**Task description**
Look below. Copy each line that has "agent" in it.

**Records from a data source**
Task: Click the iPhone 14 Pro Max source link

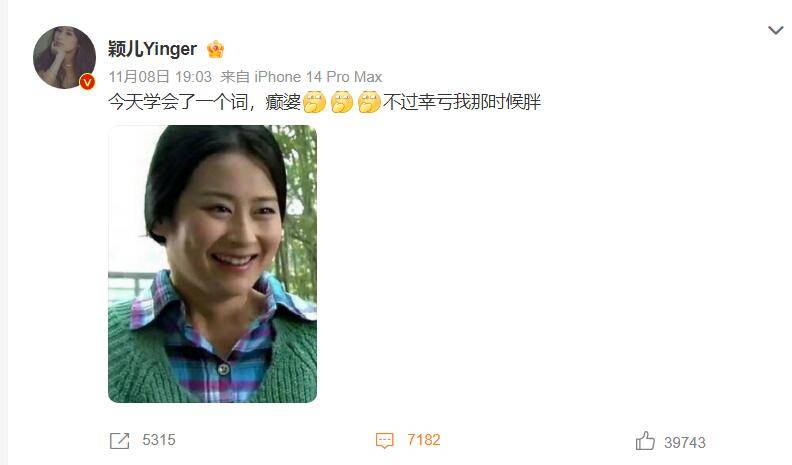Action: pyautogui.click(x=318, y=77)
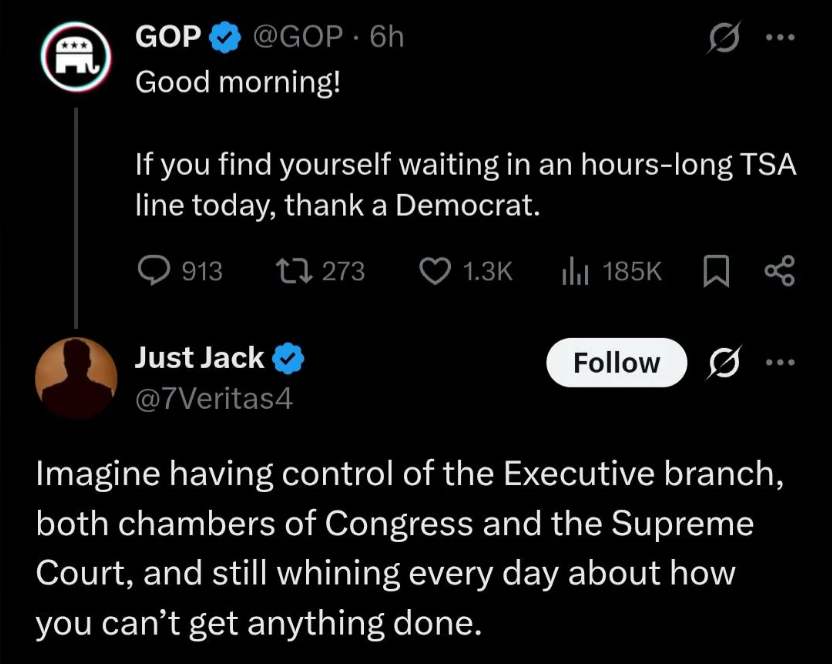Share the GOP post

[779, 270]

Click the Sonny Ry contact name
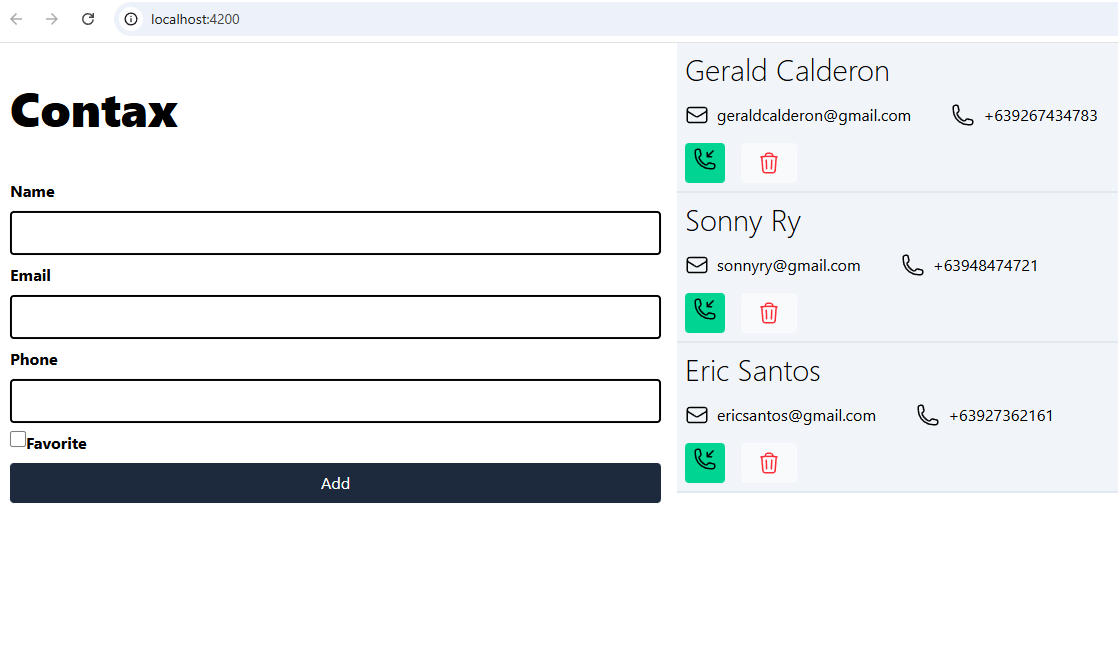(x=743, y=221)
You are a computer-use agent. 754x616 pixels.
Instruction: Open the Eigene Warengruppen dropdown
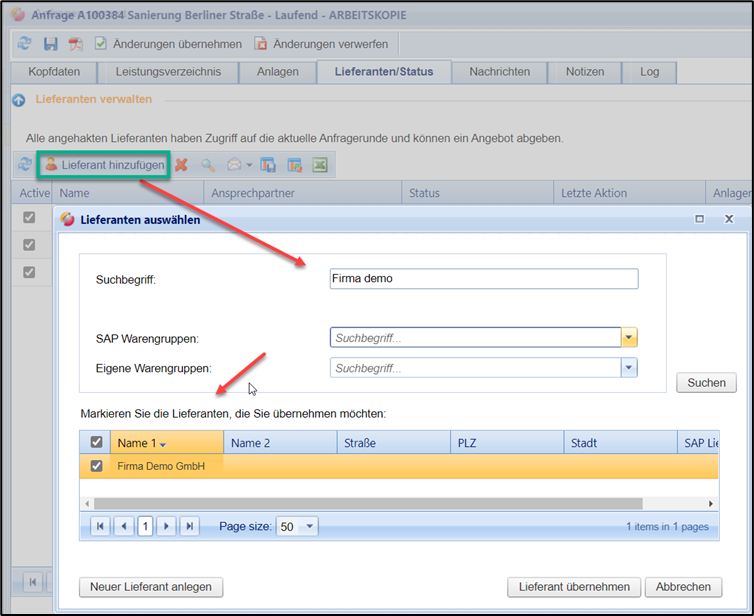[629, 368]
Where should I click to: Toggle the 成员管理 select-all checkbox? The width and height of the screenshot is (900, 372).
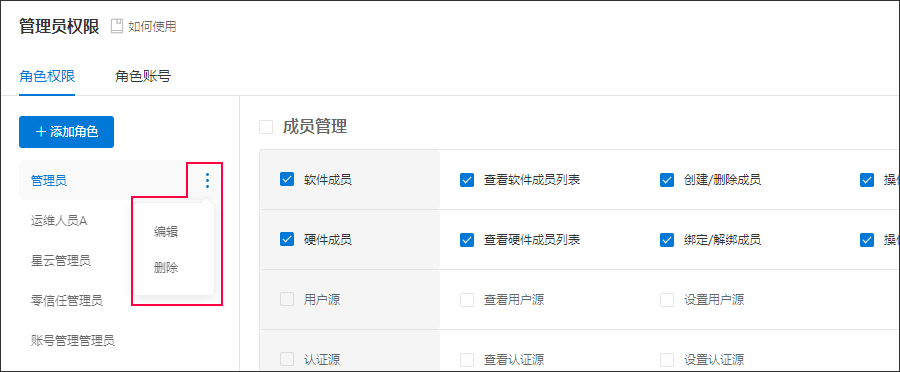tap(266, 127)
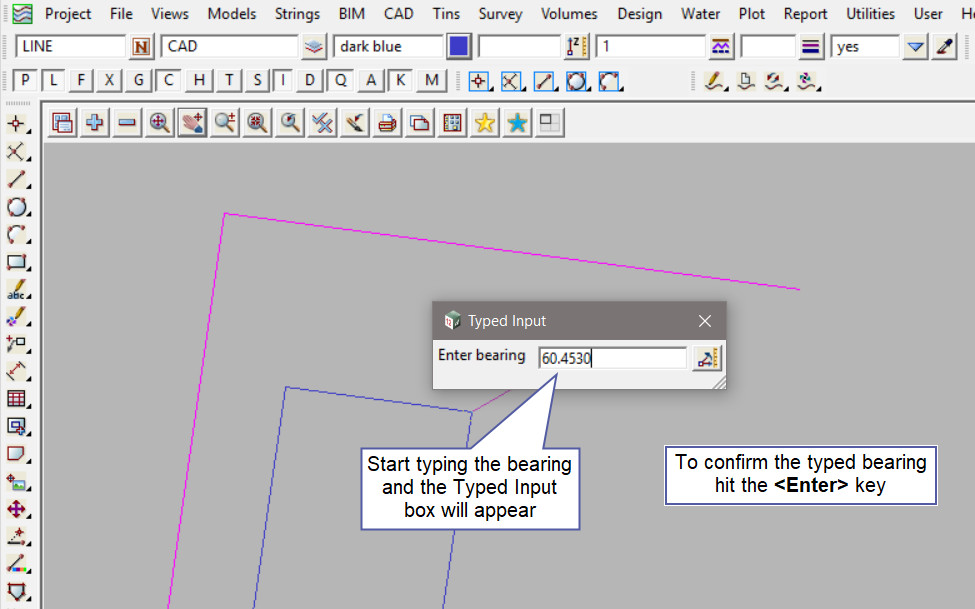
Task: Toggle the K snap button
Action: (400, 81)
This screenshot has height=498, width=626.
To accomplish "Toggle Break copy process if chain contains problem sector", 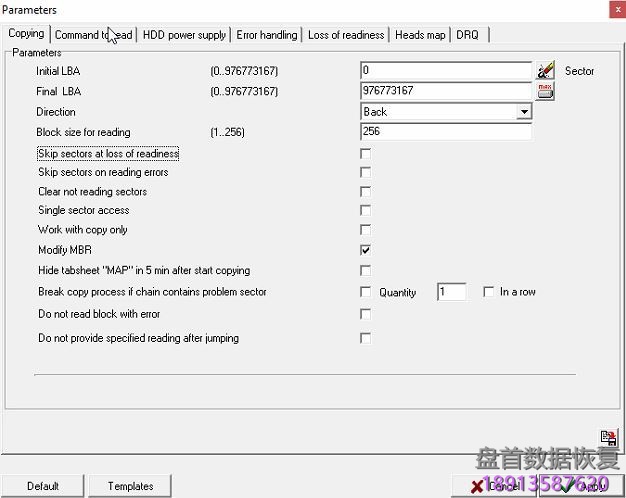I will point(365,292).
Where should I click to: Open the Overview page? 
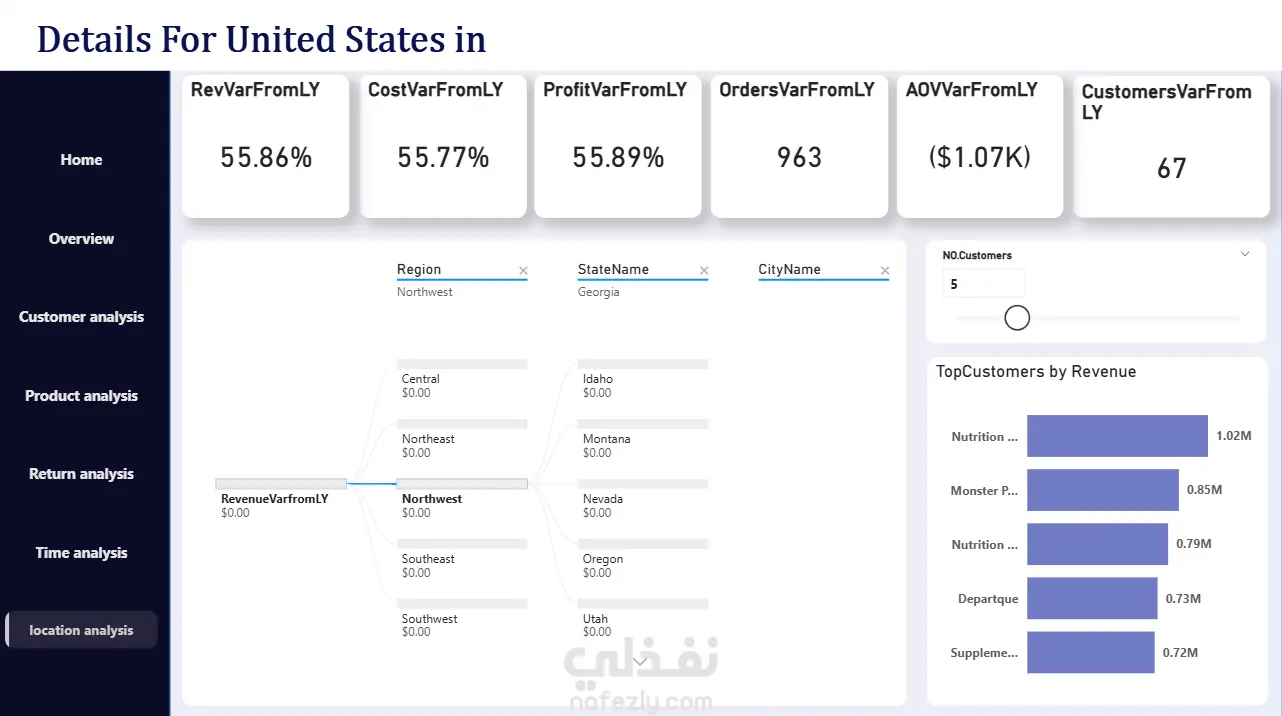coord(81,239)
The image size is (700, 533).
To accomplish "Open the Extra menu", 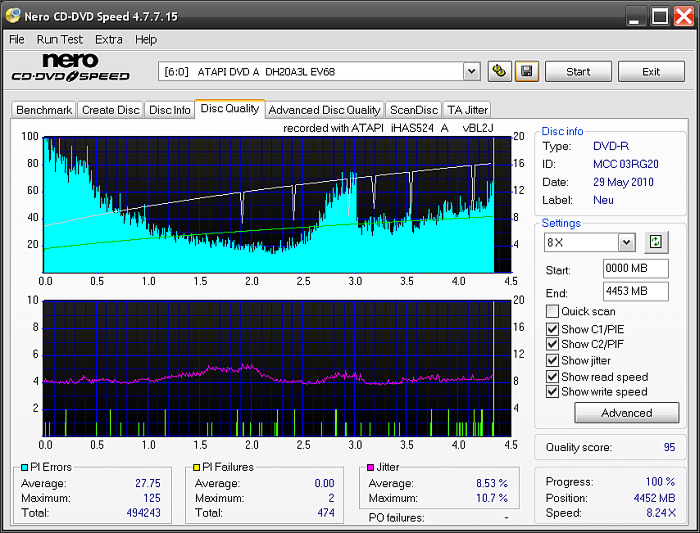I will (x=109, y=40).
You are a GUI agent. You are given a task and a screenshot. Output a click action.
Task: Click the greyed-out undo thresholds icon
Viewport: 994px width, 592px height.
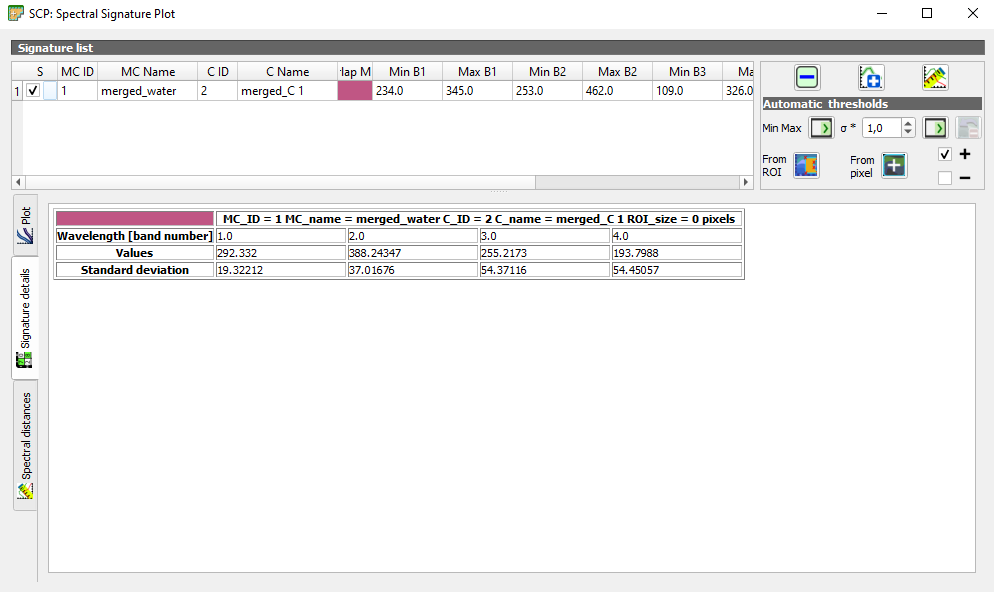[968, 128]
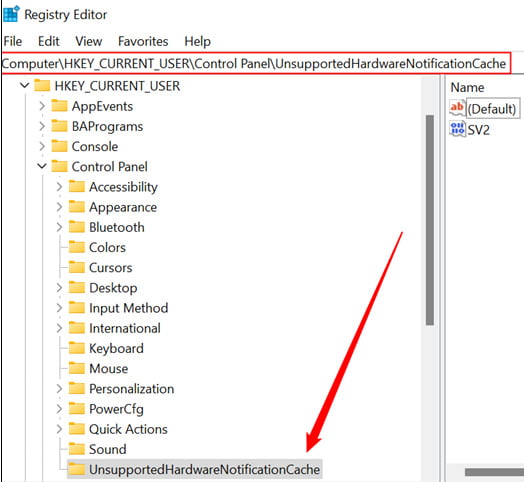Click the tree pane vertical scrollbar thumb

(x=430, y=220)
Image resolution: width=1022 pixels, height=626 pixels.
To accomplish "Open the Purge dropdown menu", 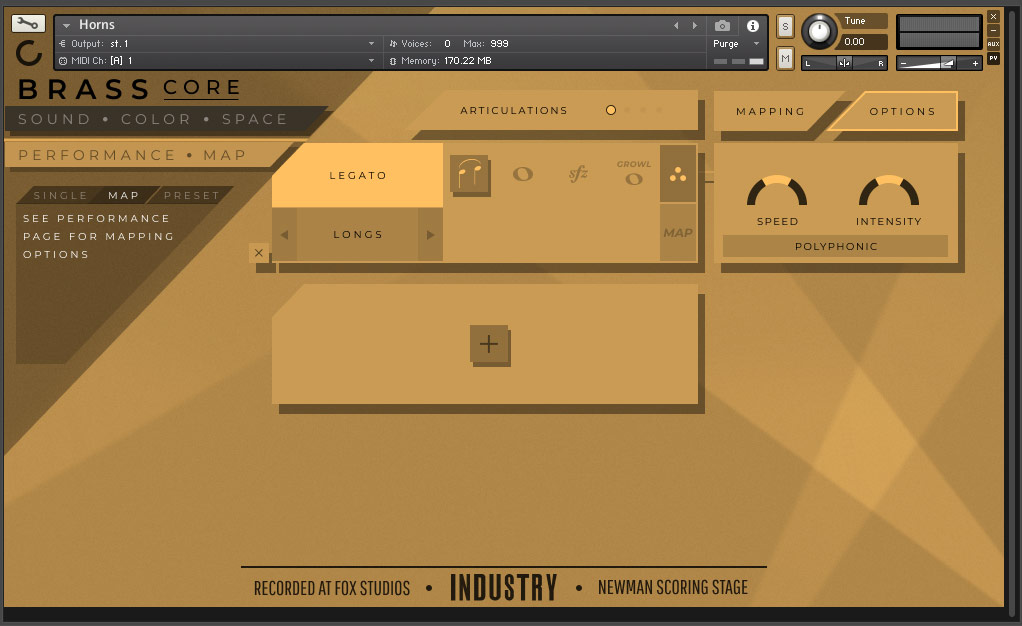I will 735,44.
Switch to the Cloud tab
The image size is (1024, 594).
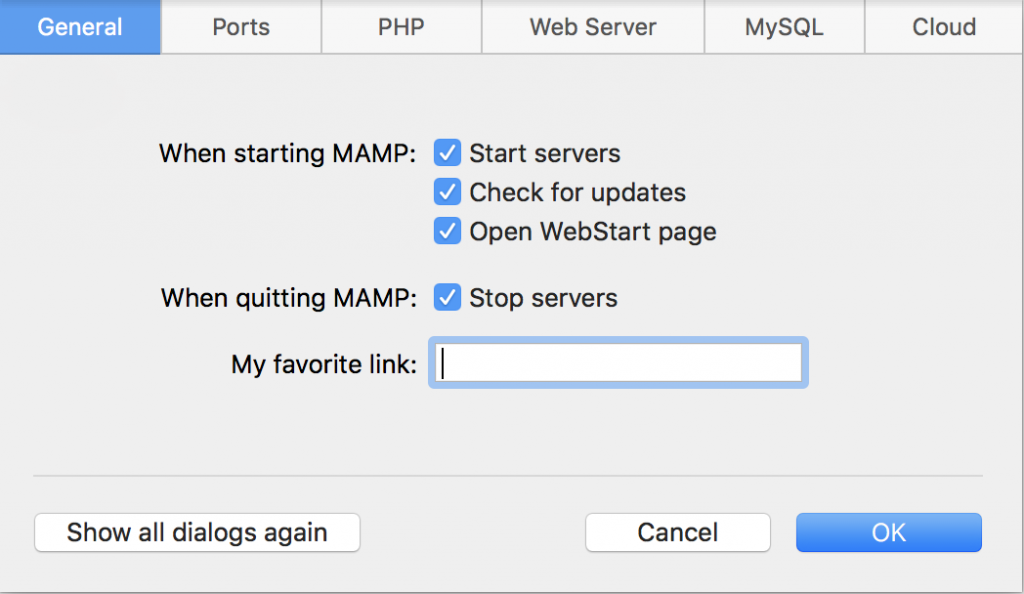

**Task solution**
You are a computer-use agent. 754x616 pixels.
You are a GUI agent. You are given a task and a screenshot. Output a click action.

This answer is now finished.